Notice how the integral is the opposite of a derivative. The first part of the Fundamental Theorem of Calculus states that, and the term "antiderivative" essentially describes the basic function of an integral. Therefore, the derivative of an integral is the integrand. In other words:

$\frac{d}{\mathrm{dx}} \left\{\int \textcolor{g r e e n}{\left[f \left(x\right) + C\right]} \mathrm{dx}\right\} = \frac{d}{\mathrm{dx}} \left[\textcolor{g r e e n}{g \left(x\right)}\right] = \frac{\mathrm{dg}}{\mathrm{dx}} = \textcolor{b l u e}{f \left(x\right) + C}$

where $g \left(x\right) = \int f \left(x\right) \mathrm{dx} + C x$ (and thus $\frac{\mathrm{dg}}{\mathrm{dx}} = f \left(x\right) + C$). $C$ may be zero as well as nonzero.

$\int \left\{\frac{d}{\mathrm{dx}} \left[f \left(x\right) + C\right]\right\} \mathrm{dx} = \int \left[\frac{\mathrm{df}}{\mathrm{dx}} + 0\right] \mathrm{dx} = \textcolor{b l u e}{f \left(x\right) + C}$

(yes, the indefinite integral of zero is a constant)

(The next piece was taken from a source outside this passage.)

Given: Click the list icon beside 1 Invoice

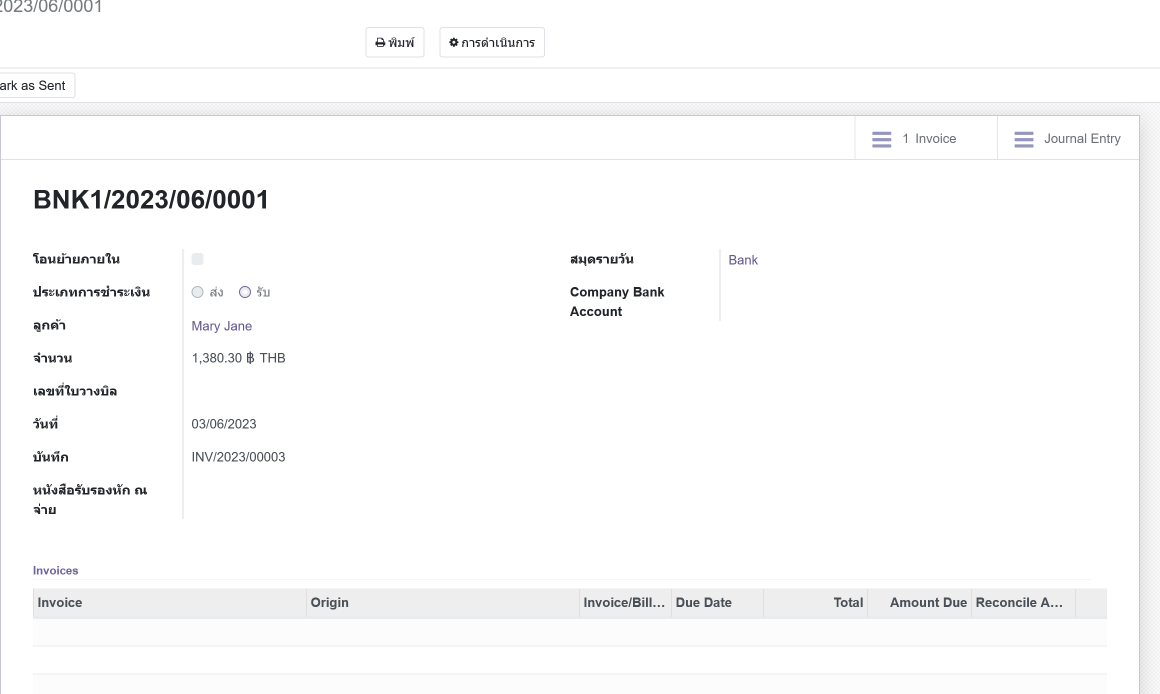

For this, we would be using the upper case, differentiating an integral.

$\frac{1}{60} \int \sqrt{1 + {\left(\frac{\mathrm{dy}}{\mathrm{dx}}\right)}^{2}} \mathrm{dx}$

which, by the way, is the equation for 1/60th times an arc length over an interval $\left[a , b\right]$.

If we were to try to evaluate this integral manually, even with something like $f \left(x\right) = {x}^{2}$, it would be very difficult. Thankfully, all we need to write out is:

$\frac{d}{\mathrm{dx}} \left[\frac{1}{60} \int \sqrt{1 + {\left(\frac{\mathrm{dy}}{\mathrm{dx}}\right)}^{2}} \mathrm{dx}\right]$

$= \frac{1}{60} \cdot \frac{d}{\mathrm{dx}} \left[\int \sqrt{1 + {\left(\frac{\mathrm{dy}}{\mathrm{dx}}\right)}^{2}} \mathrm{dx}\right]$

$= \textcolor{b l u e}{\frac{1}{60} \sqrt{1 + {\left(\frac{\mathrm{dy}}{\mathrm{dx}}\right)}^{2}}}$

Here, $C = 0$, so that's what we get.